Where do I put my business logic in Rails?

Using the Command Pattern to achieve slimmer controllers

Bigger apps means more complex business logic, and questioning: where do I put all that business logic?. Having conventions or Patterns to approach such complexity can alleviate the stress that comes when growing our code base.

For this article we will avoid the usual controversy about where should business logic live (Controllers or Models), and thus we will focus on a practical example with bloated controllers. The same logic can be applied to having the logic inside Models.

Problem

To avoid having huge controllers with all kinds of instructions living inside them, we can follow different strategies. One of them is using the Command Pattern, in which we create classes that perform all the instructions related to a process.

To make this more clear, let's think we are building a Blog. Inside the ArticlesController we could have the following create action to create an Article:

# app/controllers/articles_controller.rb
class ArticlesController < ApplicationController
    def create
        @article = Article.new(article_params)
        if @article.save
            notify_followers
            update_author_rank
            redirect_to @article
        else
            render :new, status: :unprocessable_entity
        end
    end

    private
        # Params whitelist for article creation
        def article_params
            params.require(:article).permit( ... )
        end

        # Sends mails to author's follower's notifying
        # about the new post in the blog
        def notify_followers
            ...
        end

        # Update author's statistics to include the new post
        def update_author_rank
            ...
        end
end

Notice how many lines of code we have just to complete one thing: create a blog post. Imagine now we have to add the remaining actions in the controller to make all CRUD operations: index, show, new, delete, etc.

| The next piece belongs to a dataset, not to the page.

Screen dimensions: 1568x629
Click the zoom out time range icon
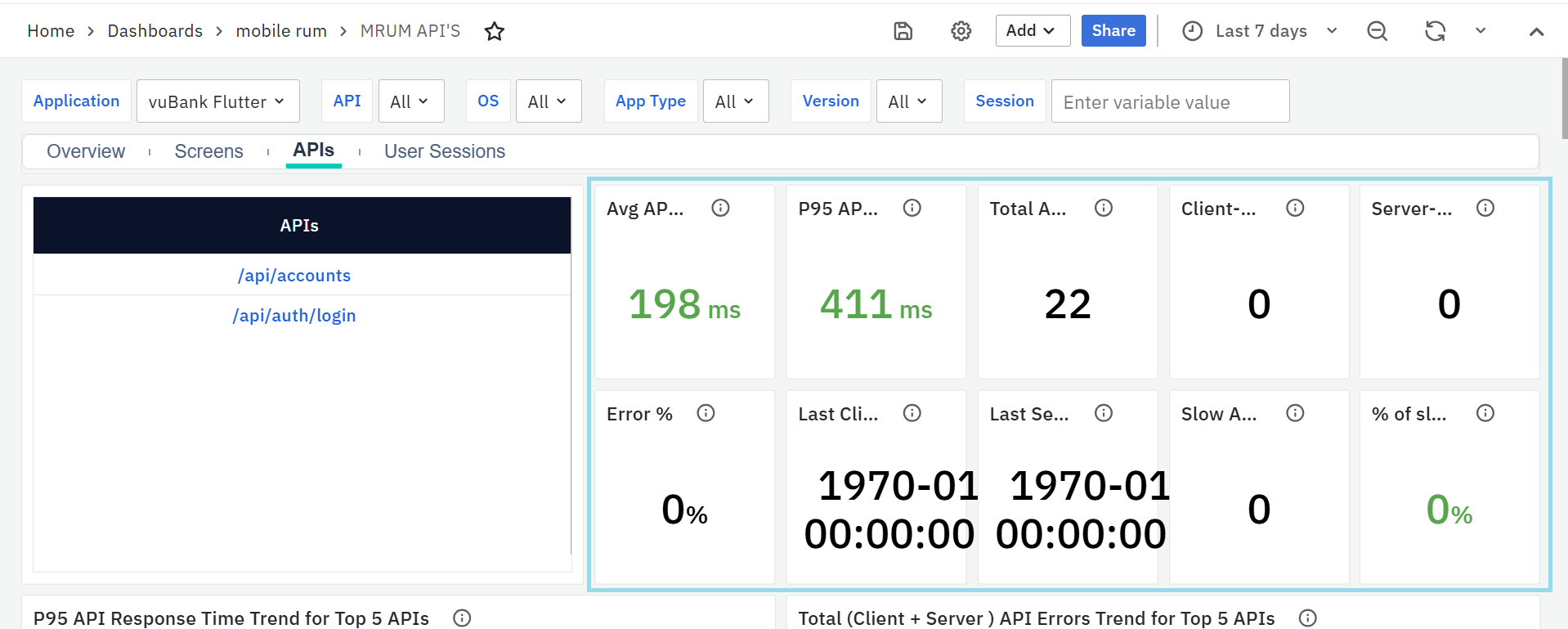(1377, 31)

Command Pattern to the rescue

To tidy up the previous example, we could make a PORO (Plain Old Ruby Object, in simple terms: a simple ruby class) in charge of taking all the necessary steps to create an article and just call it from the controller, like so:

# app/services/article/create.rb

# Class following Command Pattern in charge of
# taking all the necessary steps to create a new
# `Article` object.
class Article::Create
    def initialize params
        @params = params
    end

    # This method is the core of the PORO, it is the one
    # that defines the process.
    # By convention it is the only public method of the class, 
    # besides the initializer
    def call
        @article = Article.new @params
        if @article.save
            notify_followers
            update_author_rank
        end
        @article
    end

    private
        # Sends mails to author's follower's notifying
        # about the new post in the blog
        def notify_followers
            ...
        end

        # Update author's statistics to include the new post
        def update_author_rank
            ...
        end
end

# app/controllers/articles_controller.rb
class ArticlesControllers < ApplicationController
    def create
        @article = Article::Create.new(article_params).call
    end

    private
        # Params whitelist for article creation
        def article_params
            params.require(:article).permit( ... )
        end
end

Now, when we want to assess a bug in the creation of an article we know that it will (most probably) be in the Article::Create class. and if we have a problem with how the app responds to the user it should be in the controller.

Another benefit of this approach is that is we have other modules that need to create articles they can call the service and we don't need to duplicate all the logic. Think of a versioned API (Application Programming Interface), of mass importers, etc.

Conclusion

The Command Pattern allows us to delegate responsibility to specific classes, and therefore having out controllers (or models) cleaner. Having a good delegation of responsibilities is key to build maintainable applications.